09/06/2018

“Figli” alle coppie omosessuali: la rivoluzione dei sindaci

Dopo l’eclatante caso di Torino – dove il sindaco Chiara Appendino lo scorso aprile aveva riconosciuto un bambino quale “figlio” di “due mamme” – Gabbice Mare e Roma, come preannunciato eccoci a Milano: anche qui i figli diventano oggetto di “diritti”. Il sindaco Giuseppe Sala ha infatti attribuito la doppia maternità in favore di nove coppie lesbiche e ha annunciato di voler procedere così verso un’altra trentina di coppie omosessuali.

Per rimanere al passo, a Firenze il sindaco Dario Nardella ha dichiarato di essere pronto «al riconoscimento dei “figli” di coppie omosessuali attraverso la trascrizione nei registri dell’anagrafe con l’indicazione di tutti e due i “genitori”» [le virgolette sono nostre. Finché ne avremo la libertà, continueremo a sottolineare che quelle creature non sono figli di coppie omosessuali, ma figli – al massimo – di uno solo dei due. E’ la realtà. L’amante del genitore non è né sarà mai né mamma né papà]

Lo stesso accade al comune di Rovereto, in provincia di Trento: riconoscimento di una bimba nata l’anno scorso in Belgio e ora “figlia” di due madri.

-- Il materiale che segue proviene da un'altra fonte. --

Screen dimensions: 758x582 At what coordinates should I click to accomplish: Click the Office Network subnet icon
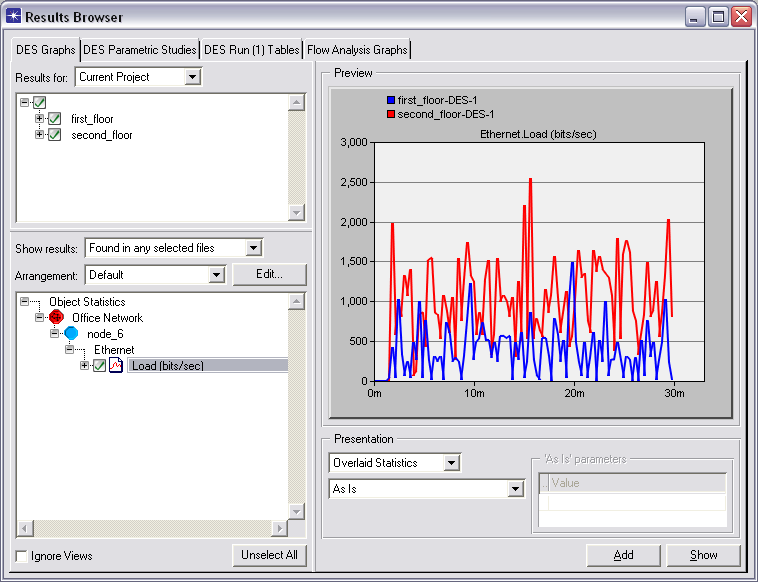click(56, 317)
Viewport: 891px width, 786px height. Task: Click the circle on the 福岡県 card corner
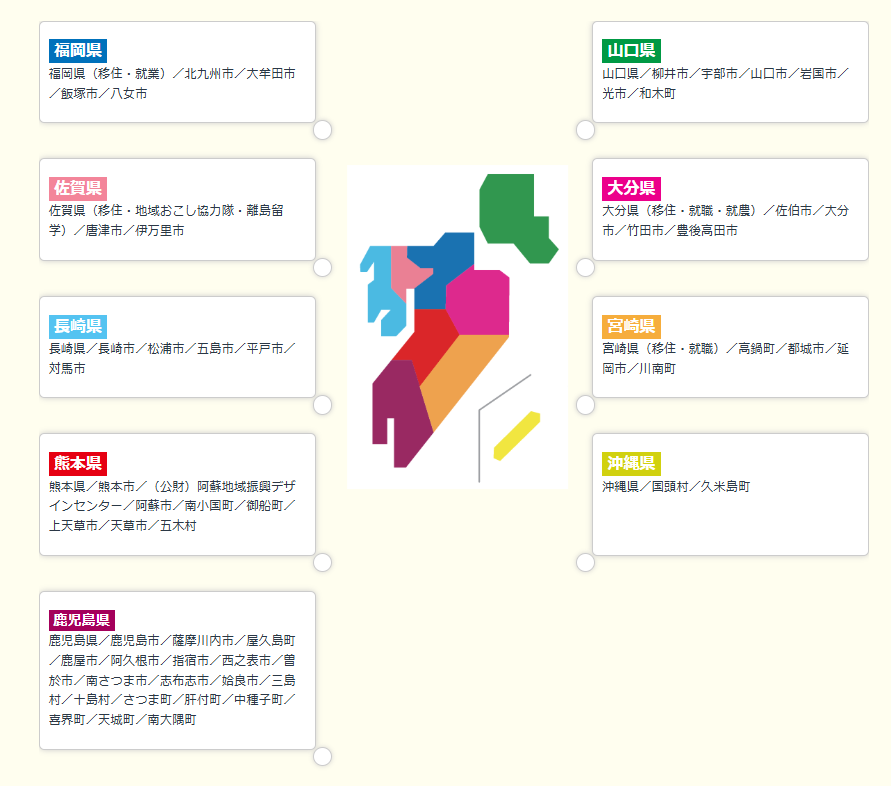[x=322, y=130]
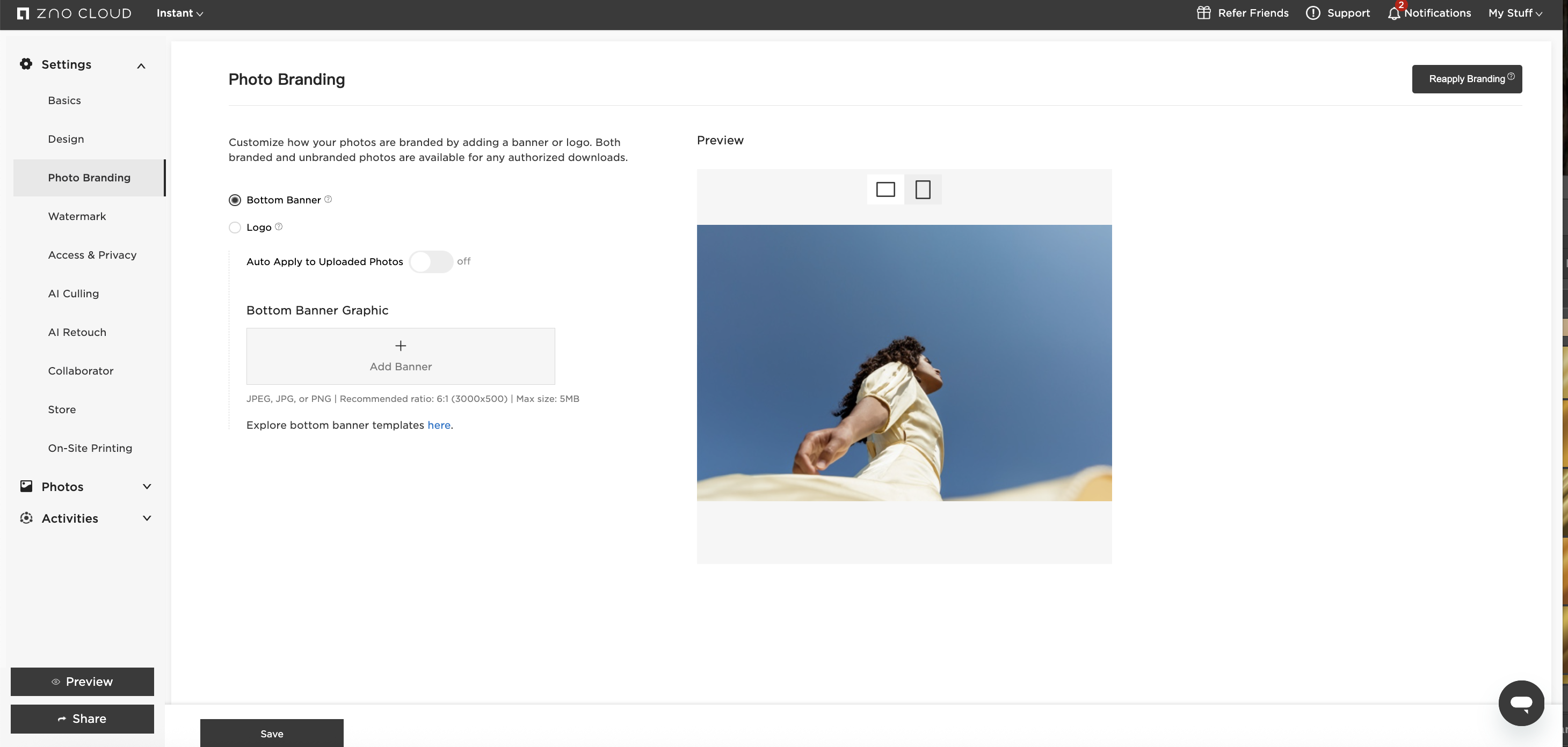Open the Watermark settings item
This screenshot has height=747, width=1568.
(77, 217)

Alexander Shuster, avvocato delle due donne, ha dichiarato: «Ero fiducioso che, dopo gli inevitabili approfondimenti tecnici, la città della Quercia sarebbe giunta a rispettare la nostra Costituzione e il diritto italiano».

Viene da chiedersi quanto siano stati ragionati questi approfondimenti, dal momento che nella Costituzione italiana campeggia un certo art. 29 che riconosce «i diritti della famiglia come società naturale fondata sul matrimonio». Non occorre un grande sforzo per capire che, alla  luce di questa norma, nel nostro ordinamento non c’è spazio per alcuna “genitorialità omosessuale”: i figli nascono da un uomo e una donna. Ma il problema è proprio questo: ormai di “natura” non vuol sentir parlare più nessuno; neanche se la parola è stata inserita in Costituzione al chiaro scopo di evidenziare che «lo Stato non crea i diritti della famiglia, ma li riconosce… perché la famiglia ha dei diritti originari» (Lavori Preparatori, p. 68). Ora, se la famiglia è una comunità originaria, i cui diritti sono antecedenti allo Stato (che, del resto, senza l’aggregazione di famiglie non potrebbe esistere), dove affonda le sue radici, se non nella natura?

Attenzione, non stiamo parlando del rousseauiano (e mitologico) stato di natura del buon selvaggio, ma dell’ordine che governa le relazioni sociali in vista del bene comune, e quindi secondo ragione. In quest’ottica è fin troppo banale osservare che secondo l’ordine naturale non esistono “famiglie omosessuali” (rendiamo merito al ministro Fontana), perché l’unica unione in grado di immettere nuovi membri nel corpo sociale è quella tra uomo e donna. La “famiglia omosessuale” è un’invenzione dello Stato post-moderno che non ammette altro diritto se non quello positivo, e dove la giustizia è alla mercé della maggioranza.

Ecco perché è bene fare attenzione a non invocare la legge sulle unioni civili o la legge sulla fecondazione artificiale per imputare ai sindaci “rivoluzionari” una condotta ingiusta. La circostanza che per la prima non sia prevista la doppia genitorialità omosessuale, o per la seconda sia vietata la fecondazione eterologa omosessuale, è puramente accidentale e irrilevante. L’operato di questi sindaci è contra legem perché, prima ancora, è contra naturam; non certo perché in antinomia con due leggi intrinsecamente ingiuste e quindi, per diritto naturale, inesistenti. Il mondo intero è pronto a riconoscere una giustizia originaria e sovralegale quando si tratta di condannare le leggi razziali; tutti giusnaturalisti improvvisati che spariscono quando bisogna difendere l’istituzione naturale per eccellenza contro gli attacchi dell’ideologia.

Certo, il contrasto con le due leggi sopra citate è la spia di un ammutinamento sempre più diffuso, che mostra quanto ormai l’ossessione omosessualista abbia invaso le istituzioni e fino a che punto sia capace di condizionare coloro che le occupano, spingendoli fino alla disobbedienza civile. Perciò occorre reagire con sempre più fermezza di fronte a questi episodi, rivendicando il diritto dei figli a crescere con un padre e una madre, come impongono la natura e il più semplice buon senso.